Brief Title: Evaluation of Plasma Volume Using Ultrasound in Disorders of Fluid With Sodium
Sponsor: Nagaoka Red Cross Hospital
Organization:

Study Overview

Official Title: Evaluation of Plasma Volume Using Ultrasound in Disorders of Fluid With Sodium
Status: UNKNOWN
Status Verified Date: 2012-03
Last Known Status: ACTIVE_NOT_RECRUITING
Delayed Posting: No
If Stopped, Why?: Not Stopped
Has Expanded Access: False
If Expanded Access, NCT#: N/A
Has Expanded Access, NCT# Status: N/A
Acronym: None
Brief Summary: Rossi NF \& Schrier RW reported that for having differential diagnosis in hyponatremic state, it is important to have a grasp of extra cellular fluid (ECF) volume. However, recent works showed that it is not easy to estimate the ECF state using by physical findings and by usual laboratory methods.

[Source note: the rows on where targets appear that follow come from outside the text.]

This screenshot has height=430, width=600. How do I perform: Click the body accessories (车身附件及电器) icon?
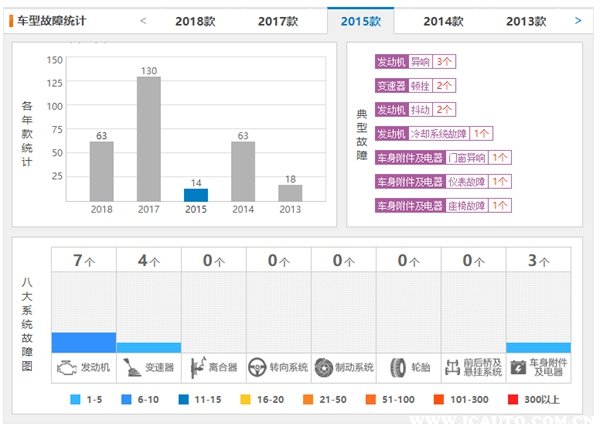pos(517,367)
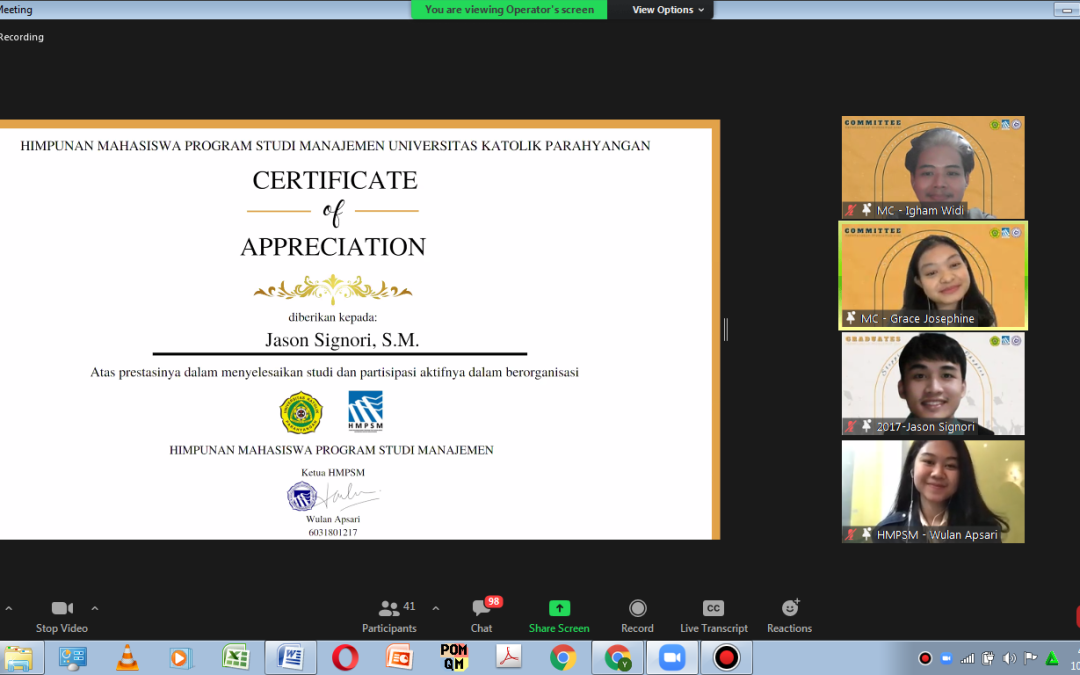Select MC - Igham Widi video thumbnail
Image resolution: width=1080 pixels, height=675 pixels.
932,168

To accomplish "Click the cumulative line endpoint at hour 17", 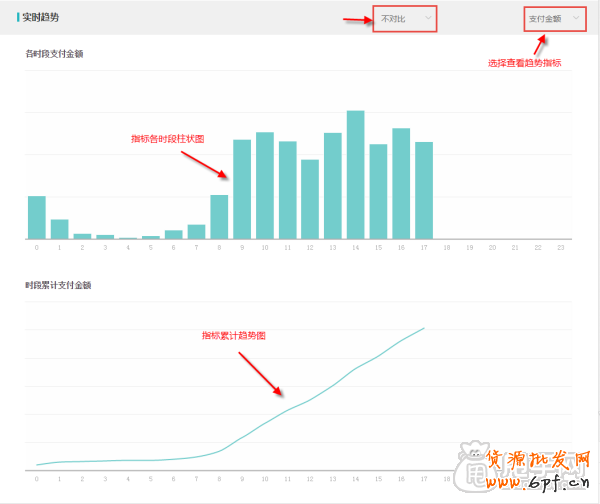I will [x=424, y=328].
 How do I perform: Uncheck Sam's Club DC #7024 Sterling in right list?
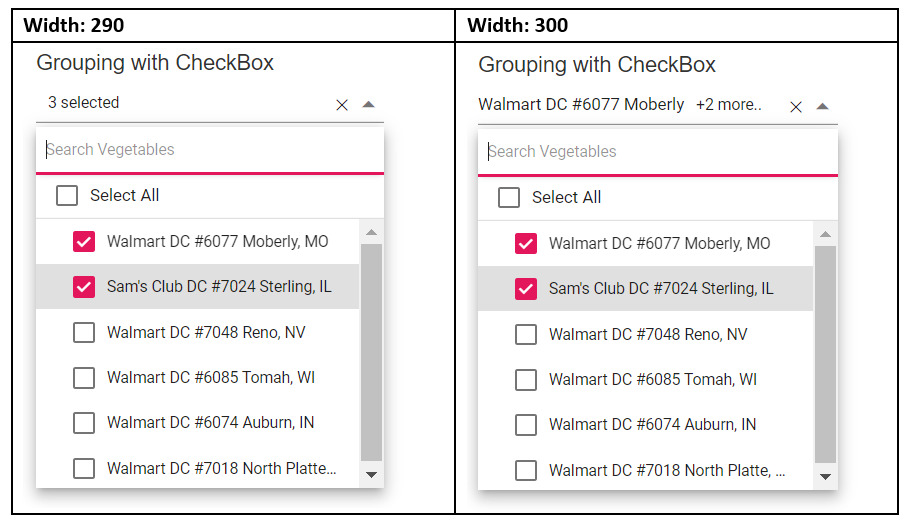pyautogui.click(x=526, y=289)
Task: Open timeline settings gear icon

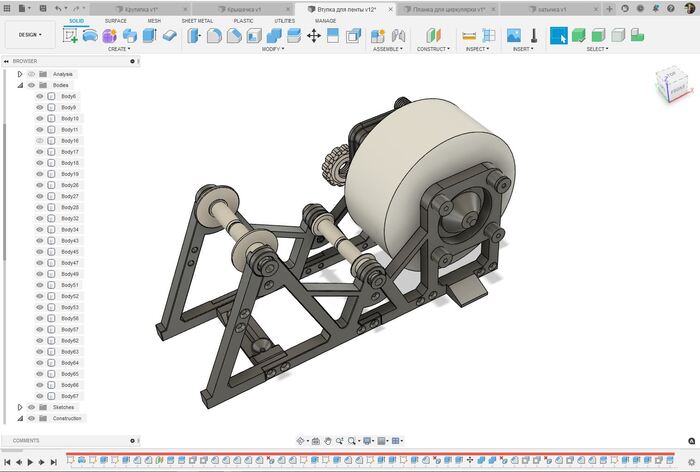Action: coord(690,462)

Damaraju SC et al. first demonstrated that measuring central venous pressure (CVP) is significant to evaluate the ECF state in hyponatremic patients with intracranial diseases. Accordingly, it may be useful to measure the CVP in the hyponatremic patients. However, usually it is difficult to measure the CVP in all patients with hyponatremia because that the method is due to invasive procedure. With recently development, it is possible to estimate the CVP calculation using cardiac echogram without invasion. However, it is not clear that an evaluation by using such echogram estimates the state of ECF volume in hyponatremic patients.

Therefore, the investigators examine whether the CVP calculation by using cardiac echogram by Marcelino P et al. method without invasion is estimated such condition in hyponatremic patients before and after treatments.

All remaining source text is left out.